Limites da competitividade: como avaliar o meu comportamento na empresa?

29 de Agosto de 2019, 14h45

É comum ouvir, na cultura corporativa, a importância da competitividade. Como um dos valores que regem o mercado, a competitividade empresarial, por exemplo, norteia as relações entre empresas, serviços e seus concorrentes. Com ela, organizações se atualizam, acompanham as ações da concorrência e monitoram a força e o impacto de projetos e ações no mercado.

Para o meio empresarial, ser um profissional competitivo está relacionado ao aumento de motivação e de produtividade, ao direcionamento das competências e ao estímulo à inovação. A psicóloga clínica, consultora de carreira e professora do curso de Psicologia da Newton, Tânia Azevedo Garcia, explica que profissionais que possuem essa característica costumam primar pela autorrealização e por resultados mais ousados, na tentativa de se sobressair em relação aos outros. “Pessoas com o perfil que denominamos ‘Tipo A’ são trabalhadores árduos, não gostam de alcançar nada que não tenha exigido esforço pessoal e são ambiciosas”, caracteriza a psicóloga.

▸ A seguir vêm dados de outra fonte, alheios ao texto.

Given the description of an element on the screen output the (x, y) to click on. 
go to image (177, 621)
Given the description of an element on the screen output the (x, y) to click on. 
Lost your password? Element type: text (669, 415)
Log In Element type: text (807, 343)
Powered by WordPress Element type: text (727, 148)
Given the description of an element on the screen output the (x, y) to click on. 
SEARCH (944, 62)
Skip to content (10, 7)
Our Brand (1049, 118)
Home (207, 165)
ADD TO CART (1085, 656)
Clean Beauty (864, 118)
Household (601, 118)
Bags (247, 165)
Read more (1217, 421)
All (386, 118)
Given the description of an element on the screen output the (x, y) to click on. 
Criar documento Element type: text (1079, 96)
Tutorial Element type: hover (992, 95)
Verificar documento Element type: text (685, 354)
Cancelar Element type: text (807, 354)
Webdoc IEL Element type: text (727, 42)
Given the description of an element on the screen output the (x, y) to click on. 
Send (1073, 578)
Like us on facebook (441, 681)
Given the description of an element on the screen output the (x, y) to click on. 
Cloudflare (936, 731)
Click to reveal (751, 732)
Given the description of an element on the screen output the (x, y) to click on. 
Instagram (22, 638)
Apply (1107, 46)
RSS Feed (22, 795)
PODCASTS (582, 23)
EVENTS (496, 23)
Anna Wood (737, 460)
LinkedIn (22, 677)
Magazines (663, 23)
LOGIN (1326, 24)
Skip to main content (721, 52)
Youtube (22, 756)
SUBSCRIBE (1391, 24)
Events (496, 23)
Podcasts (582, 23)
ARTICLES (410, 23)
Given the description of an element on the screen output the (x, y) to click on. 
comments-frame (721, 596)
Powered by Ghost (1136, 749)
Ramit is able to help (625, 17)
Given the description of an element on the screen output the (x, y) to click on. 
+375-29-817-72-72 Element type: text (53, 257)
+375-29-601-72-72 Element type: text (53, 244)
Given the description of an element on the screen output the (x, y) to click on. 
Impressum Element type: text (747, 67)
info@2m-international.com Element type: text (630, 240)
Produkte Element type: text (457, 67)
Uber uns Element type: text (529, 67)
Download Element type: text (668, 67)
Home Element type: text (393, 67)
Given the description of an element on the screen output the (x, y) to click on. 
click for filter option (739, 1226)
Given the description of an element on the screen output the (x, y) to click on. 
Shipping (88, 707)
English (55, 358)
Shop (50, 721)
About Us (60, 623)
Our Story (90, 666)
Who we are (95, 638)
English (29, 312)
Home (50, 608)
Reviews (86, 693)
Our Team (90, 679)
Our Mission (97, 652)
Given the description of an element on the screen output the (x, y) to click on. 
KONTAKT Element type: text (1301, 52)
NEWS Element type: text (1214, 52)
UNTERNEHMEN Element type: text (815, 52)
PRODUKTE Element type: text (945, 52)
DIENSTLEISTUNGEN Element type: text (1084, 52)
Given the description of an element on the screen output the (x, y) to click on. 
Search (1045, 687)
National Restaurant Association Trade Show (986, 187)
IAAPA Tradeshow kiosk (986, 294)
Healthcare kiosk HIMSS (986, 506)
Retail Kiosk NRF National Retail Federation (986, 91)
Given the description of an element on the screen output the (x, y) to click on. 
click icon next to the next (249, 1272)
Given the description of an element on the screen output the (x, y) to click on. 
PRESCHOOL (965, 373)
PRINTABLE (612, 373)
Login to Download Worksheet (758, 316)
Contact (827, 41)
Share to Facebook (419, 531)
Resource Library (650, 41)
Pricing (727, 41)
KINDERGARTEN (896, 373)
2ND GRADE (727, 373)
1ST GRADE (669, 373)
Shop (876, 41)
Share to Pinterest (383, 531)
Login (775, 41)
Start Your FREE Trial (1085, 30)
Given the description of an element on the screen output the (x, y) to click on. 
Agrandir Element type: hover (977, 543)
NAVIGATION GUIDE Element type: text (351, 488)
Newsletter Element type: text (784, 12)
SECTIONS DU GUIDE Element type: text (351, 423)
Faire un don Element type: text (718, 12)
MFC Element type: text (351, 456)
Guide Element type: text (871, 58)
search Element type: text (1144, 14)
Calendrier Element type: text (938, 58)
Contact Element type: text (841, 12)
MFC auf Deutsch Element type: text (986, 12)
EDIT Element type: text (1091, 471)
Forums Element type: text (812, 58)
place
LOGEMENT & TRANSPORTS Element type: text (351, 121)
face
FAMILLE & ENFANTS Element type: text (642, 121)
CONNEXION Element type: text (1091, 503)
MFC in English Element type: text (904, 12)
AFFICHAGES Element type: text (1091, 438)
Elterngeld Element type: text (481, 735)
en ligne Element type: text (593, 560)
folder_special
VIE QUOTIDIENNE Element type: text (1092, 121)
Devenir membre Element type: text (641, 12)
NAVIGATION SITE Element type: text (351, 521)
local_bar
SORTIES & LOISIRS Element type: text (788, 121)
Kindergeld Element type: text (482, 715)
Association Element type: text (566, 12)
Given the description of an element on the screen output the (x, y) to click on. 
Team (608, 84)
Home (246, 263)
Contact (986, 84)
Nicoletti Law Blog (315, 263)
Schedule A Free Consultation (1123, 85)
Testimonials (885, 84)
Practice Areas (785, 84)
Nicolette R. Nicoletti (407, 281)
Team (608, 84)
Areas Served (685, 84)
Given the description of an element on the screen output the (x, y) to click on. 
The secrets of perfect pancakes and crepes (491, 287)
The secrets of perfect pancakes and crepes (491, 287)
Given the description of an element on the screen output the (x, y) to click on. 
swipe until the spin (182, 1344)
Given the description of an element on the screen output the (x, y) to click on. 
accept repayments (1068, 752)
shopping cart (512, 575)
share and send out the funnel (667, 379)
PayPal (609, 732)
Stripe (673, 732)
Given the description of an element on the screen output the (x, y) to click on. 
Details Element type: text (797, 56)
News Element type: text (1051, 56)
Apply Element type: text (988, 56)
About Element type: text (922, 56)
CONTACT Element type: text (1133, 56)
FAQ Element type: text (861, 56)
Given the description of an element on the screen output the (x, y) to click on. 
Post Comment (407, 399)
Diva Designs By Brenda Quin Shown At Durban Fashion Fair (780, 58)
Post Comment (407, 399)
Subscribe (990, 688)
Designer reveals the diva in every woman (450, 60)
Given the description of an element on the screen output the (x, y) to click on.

A dúvida que, geralmente, pode surgir é: qual é o limite para se estabelecer a competitividade sadia no ambiente de trabalho? Tânia acredita que o foco da resposta esteja na intensidade. Ao mesmo tempo em que a competitividade pode estimular a ambição e aumentar os índices de produção nas empresas, repercutindo em reconhecimentos por parte da chefia, o excesso dela pode tornar o ambiente agressivo, tenso e trazer sérias consequências, como alto grau de ansiedade e adoecimento psíquico para todos da equipe. “Vivemos numa sociedade competitiva e individualista. Entretanto, as tarefas realizadas nas organizações, em geral, dependem de um trabalho conjunto, da união e coesão entre pessoas diferentes, com competências e habilidades distintas. Implica, portanto, na capacidade de cooperação de todos os envolvidos. O excesso de competitividade poderá estar na contramão da produtividade”, avalia a psicóloga.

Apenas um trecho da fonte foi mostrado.